Biden's fiercest American critics have also spared no words in lobbing critiques at him, with former President Donald Trump on Tuesday saying that "there should be no war waging now in Ukraine, and it is terrible for humanity that Biden, NATO and the West have failed so terribly in allowing it to start."

Biden's speech was followed by the Republican Party's response, delivered by Iowa Governor Kim Reynolds, who blamed the president for high inflation in America and other woes.

"President Biden and his party have sent us back in time to the late 70s and early 80s, when runaway inflation was hammering families, a violent crime wave was crashing our cities, and the Soviet army was trying to redraw the world map," Reynolds said.

The governor added that Republicans are ready to lead even if a Democrat occupies the White House.

'Building a better America'

On the economy, Biden focused on four steps he plans to take: increasing manufacturing in the U.S. and strengthening supply chains; working to bring down prices of goods; promoting fair competition in order to protect small businesses; and eliminating barriers to well-paying jobs.

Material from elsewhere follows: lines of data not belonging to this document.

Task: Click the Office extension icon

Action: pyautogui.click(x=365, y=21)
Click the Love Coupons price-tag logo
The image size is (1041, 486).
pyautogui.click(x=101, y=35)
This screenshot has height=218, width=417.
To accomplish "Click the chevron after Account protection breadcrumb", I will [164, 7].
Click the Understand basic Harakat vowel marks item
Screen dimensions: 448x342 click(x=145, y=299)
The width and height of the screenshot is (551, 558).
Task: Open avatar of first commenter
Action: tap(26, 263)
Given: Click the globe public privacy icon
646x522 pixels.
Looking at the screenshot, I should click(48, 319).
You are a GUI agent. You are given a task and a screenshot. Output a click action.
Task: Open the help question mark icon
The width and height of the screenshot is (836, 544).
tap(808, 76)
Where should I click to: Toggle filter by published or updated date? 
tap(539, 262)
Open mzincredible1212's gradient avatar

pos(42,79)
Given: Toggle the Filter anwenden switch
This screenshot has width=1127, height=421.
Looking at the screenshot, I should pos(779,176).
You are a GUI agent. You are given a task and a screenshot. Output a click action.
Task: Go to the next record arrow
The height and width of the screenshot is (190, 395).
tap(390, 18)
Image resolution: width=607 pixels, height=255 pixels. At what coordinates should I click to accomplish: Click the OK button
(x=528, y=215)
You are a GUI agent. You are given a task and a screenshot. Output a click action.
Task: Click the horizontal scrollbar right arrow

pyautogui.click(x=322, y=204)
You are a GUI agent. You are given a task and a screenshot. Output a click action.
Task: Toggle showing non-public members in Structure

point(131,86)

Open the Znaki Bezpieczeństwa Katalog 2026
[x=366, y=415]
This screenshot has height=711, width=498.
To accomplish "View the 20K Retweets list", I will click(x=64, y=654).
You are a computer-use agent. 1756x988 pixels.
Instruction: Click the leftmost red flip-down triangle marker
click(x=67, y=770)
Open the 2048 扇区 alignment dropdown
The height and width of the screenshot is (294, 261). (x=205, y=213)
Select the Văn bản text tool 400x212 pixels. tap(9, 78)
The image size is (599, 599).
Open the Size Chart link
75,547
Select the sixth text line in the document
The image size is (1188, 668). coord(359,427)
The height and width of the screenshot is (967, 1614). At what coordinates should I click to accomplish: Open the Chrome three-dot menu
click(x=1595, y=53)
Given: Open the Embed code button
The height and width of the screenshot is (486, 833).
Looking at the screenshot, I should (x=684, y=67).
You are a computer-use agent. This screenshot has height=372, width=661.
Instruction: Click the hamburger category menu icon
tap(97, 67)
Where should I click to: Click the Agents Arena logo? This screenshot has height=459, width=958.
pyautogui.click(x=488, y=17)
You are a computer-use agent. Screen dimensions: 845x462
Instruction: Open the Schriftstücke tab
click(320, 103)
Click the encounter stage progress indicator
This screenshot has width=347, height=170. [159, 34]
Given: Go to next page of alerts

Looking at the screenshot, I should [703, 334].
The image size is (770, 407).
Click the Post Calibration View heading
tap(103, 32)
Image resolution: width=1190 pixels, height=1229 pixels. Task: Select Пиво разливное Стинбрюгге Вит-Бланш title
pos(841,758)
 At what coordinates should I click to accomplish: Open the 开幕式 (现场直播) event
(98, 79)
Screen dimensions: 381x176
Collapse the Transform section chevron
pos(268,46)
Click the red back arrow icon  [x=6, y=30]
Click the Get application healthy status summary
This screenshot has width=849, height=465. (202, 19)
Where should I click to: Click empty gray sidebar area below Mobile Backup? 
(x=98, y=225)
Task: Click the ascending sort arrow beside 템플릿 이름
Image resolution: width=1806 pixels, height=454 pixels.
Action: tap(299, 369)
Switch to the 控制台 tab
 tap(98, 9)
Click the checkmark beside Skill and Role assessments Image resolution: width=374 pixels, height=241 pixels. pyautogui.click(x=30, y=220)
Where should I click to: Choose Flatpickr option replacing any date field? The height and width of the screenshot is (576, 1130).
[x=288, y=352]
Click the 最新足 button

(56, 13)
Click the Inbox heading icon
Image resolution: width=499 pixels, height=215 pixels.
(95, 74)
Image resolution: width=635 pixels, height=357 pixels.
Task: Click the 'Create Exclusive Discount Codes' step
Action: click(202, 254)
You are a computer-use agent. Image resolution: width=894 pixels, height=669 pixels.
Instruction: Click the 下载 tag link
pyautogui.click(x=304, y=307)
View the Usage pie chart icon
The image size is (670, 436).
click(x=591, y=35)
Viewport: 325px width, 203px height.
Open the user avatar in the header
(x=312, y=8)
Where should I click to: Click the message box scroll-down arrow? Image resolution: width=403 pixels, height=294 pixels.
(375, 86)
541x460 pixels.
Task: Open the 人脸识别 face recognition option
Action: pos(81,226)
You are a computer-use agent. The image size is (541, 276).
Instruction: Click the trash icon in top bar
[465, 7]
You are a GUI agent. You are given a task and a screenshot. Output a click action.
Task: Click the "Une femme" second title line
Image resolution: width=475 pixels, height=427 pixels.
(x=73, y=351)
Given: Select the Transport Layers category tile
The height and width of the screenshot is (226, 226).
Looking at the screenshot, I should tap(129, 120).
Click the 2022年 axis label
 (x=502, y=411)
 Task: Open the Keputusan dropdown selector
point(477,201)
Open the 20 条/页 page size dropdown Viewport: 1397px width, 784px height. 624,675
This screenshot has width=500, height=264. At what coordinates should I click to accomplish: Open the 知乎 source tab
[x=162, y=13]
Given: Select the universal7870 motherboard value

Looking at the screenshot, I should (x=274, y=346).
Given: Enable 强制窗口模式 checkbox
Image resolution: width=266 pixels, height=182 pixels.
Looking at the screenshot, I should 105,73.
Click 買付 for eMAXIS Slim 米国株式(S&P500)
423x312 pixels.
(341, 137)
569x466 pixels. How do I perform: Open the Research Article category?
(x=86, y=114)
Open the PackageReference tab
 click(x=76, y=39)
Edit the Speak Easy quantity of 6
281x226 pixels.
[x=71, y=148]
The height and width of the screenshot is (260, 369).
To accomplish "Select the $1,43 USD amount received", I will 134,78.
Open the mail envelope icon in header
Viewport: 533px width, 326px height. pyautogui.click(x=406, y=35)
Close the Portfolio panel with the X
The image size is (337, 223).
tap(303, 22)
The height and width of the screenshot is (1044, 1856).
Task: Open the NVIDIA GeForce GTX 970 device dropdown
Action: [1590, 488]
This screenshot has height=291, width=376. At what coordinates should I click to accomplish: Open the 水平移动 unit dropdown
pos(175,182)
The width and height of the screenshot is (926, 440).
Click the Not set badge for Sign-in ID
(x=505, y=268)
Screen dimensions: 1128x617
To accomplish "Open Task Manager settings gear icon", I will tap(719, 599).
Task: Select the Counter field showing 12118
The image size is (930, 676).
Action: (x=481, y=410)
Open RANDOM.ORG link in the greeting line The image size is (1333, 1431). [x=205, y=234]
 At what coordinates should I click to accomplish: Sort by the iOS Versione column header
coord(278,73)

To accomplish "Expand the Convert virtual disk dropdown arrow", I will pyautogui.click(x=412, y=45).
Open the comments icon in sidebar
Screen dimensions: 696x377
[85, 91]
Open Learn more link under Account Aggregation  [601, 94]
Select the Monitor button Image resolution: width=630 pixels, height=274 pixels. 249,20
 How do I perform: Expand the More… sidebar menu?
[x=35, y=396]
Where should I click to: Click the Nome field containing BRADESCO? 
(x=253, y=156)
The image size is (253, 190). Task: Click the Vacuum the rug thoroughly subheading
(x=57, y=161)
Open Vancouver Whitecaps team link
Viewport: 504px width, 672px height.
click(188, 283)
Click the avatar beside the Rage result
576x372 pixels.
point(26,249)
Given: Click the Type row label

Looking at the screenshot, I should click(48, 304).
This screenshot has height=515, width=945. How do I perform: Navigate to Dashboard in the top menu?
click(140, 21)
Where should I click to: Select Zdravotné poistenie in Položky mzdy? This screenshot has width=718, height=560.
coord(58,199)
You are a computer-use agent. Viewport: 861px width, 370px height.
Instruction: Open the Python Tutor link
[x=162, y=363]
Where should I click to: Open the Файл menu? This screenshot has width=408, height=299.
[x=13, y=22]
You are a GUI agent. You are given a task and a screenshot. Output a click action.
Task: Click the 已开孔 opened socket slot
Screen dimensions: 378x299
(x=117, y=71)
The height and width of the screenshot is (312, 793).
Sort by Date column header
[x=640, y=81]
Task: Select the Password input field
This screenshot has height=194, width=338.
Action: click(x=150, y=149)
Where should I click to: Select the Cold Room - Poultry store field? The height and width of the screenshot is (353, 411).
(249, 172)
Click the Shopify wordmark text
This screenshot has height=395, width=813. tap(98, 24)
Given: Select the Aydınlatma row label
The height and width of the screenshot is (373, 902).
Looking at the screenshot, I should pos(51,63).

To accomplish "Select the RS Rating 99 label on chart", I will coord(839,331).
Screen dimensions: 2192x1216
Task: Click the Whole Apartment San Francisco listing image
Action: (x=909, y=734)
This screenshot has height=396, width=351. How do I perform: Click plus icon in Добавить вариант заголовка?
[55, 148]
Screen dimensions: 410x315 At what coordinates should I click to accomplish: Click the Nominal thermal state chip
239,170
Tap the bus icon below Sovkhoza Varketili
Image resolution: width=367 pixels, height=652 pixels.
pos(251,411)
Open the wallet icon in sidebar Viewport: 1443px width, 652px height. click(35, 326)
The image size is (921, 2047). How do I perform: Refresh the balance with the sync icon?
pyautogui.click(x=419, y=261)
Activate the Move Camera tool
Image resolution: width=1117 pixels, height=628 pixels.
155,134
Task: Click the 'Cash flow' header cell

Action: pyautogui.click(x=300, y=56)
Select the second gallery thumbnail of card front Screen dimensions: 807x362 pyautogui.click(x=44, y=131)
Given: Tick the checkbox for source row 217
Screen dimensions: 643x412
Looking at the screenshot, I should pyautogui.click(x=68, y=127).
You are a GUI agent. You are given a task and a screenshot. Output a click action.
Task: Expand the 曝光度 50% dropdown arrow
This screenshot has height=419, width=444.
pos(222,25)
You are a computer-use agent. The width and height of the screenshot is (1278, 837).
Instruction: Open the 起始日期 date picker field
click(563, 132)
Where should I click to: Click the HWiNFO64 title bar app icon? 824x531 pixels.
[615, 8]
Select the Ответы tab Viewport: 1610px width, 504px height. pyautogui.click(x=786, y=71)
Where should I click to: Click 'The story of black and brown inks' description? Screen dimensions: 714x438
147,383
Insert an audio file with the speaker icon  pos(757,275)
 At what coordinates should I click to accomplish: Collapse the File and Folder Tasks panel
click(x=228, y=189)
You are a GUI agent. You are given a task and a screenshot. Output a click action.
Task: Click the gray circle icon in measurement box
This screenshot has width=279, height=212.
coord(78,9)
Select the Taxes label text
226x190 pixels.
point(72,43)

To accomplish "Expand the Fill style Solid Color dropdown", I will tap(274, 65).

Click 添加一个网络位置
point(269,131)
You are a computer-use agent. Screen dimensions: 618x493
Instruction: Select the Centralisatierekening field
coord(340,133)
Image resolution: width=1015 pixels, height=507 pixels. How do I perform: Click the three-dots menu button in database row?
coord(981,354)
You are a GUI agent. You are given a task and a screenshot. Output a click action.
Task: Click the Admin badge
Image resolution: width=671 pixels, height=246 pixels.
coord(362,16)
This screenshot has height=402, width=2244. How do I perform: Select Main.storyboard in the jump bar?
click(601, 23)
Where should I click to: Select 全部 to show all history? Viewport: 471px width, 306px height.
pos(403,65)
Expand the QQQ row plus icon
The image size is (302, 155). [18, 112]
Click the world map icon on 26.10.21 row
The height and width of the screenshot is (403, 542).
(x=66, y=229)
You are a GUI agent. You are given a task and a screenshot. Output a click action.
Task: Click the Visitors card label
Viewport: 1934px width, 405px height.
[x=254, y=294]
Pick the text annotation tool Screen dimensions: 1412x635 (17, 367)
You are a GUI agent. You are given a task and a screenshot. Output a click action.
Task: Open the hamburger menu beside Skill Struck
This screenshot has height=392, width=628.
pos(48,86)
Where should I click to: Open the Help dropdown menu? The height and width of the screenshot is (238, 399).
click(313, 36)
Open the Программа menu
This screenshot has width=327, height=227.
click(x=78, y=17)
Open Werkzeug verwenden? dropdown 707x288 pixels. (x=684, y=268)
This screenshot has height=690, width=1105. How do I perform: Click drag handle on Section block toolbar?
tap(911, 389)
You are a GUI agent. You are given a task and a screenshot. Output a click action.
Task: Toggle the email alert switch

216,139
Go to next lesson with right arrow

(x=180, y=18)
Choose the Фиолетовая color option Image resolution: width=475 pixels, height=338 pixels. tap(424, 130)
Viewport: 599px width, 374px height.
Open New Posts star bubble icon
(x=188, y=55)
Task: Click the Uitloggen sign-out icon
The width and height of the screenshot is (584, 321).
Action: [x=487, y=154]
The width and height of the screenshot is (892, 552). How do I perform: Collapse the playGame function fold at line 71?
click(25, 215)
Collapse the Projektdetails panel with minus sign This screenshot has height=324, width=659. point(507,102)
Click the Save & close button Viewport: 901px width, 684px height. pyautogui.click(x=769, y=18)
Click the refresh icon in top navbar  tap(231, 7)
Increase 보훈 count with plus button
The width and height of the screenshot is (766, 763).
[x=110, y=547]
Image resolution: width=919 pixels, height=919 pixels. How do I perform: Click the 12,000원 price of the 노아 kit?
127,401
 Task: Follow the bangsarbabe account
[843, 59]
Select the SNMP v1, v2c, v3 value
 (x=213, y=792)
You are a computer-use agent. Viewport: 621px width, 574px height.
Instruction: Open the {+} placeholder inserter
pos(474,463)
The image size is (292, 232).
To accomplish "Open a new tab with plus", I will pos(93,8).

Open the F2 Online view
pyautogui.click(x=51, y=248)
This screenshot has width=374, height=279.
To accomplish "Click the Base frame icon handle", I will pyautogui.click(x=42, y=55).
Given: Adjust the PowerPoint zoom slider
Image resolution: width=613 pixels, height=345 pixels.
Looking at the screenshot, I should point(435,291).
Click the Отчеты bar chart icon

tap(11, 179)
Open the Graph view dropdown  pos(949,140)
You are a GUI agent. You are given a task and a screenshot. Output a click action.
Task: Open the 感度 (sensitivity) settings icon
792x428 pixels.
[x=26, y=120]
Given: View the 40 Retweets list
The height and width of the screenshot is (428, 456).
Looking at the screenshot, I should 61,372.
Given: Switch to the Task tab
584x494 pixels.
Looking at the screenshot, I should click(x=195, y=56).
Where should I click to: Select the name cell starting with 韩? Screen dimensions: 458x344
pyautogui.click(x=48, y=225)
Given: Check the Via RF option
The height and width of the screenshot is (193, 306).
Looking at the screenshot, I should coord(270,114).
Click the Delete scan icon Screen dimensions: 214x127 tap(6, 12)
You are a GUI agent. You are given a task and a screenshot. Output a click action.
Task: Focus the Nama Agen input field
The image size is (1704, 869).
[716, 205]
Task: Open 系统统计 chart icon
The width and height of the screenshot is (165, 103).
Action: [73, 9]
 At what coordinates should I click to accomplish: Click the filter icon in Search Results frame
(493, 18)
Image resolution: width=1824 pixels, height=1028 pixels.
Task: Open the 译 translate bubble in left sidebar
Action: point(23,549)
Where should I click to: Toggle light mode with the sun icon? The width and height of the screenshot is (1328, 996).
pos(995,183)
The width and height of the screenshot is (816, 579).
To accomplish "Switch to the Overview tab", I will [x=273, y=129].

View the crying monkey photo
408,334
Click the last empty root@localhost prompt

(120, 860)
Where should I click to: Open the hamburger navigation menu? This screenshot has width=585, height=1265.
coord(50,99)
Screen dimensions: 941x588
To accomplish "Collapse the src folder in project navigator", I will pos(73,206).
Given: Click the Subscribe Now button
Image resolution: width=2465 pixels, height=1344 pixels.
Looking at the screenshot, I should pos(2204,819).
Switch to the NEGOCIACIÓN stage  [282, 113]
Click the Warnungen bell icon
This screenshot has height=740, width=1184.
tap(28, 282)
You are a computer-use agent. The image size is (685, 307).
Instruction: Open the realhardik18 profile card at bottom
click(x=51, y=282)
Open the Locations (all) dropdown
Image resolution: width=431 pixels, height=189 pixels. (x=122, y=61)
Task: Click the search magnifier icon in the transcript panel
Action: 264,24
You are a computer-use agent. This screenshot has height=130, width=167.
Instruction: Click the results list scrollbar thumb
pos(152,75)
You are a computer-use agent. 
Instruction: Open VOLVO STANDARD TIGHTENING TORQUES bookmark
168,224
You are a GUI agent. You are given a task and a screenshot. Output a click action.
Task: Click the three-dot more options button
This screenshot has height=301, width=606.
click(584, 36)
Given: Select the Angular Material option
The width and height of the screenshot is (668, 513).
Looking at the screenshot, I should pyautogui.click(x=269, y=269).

His economic pronouncements showed some of the deep divides in Congress, with members at one point booing his mention of a pandemic relief bill known as the American Rescue Plan.

"I think I have a better idea to fight inflation: lower your cost, not your wages," he said. "Make more cars and semiconductors in America or infrastructure and innovation in America or goods moving faster and cheaper in America. More jobs where you can earn a good living in America instead of relying on foreign supply chains. Let's make it in America."

This speech is usually a showcase for some pomp and reflection on what it means to be American. This year was no different. The first lady was joined in her box by eight guests who the White House says were selected "because they represent policies or themes to be addressed by the president in his speech."

They included Americans who represent union labor, parents attending college, the health care workforce, technological innovators, military families, Indigenous Americans, and the future of America.

The youngest among them was seventh-grader Joshua Davis of Midlothian, Virginia, who was diagnosed with Type 1 diabetes as a baby. At age 4, he advocated for the Virginia General Assembly to pass a bill making schools safer for children with Type 1 diabetes.

As is customary in a State of the Union speech, Biden exercised his presidential prerogative to make an announcement: He told the chamber that just a day earlier, Joshua turned 13.

"Happy birthday, buddy, by the way," Biden said.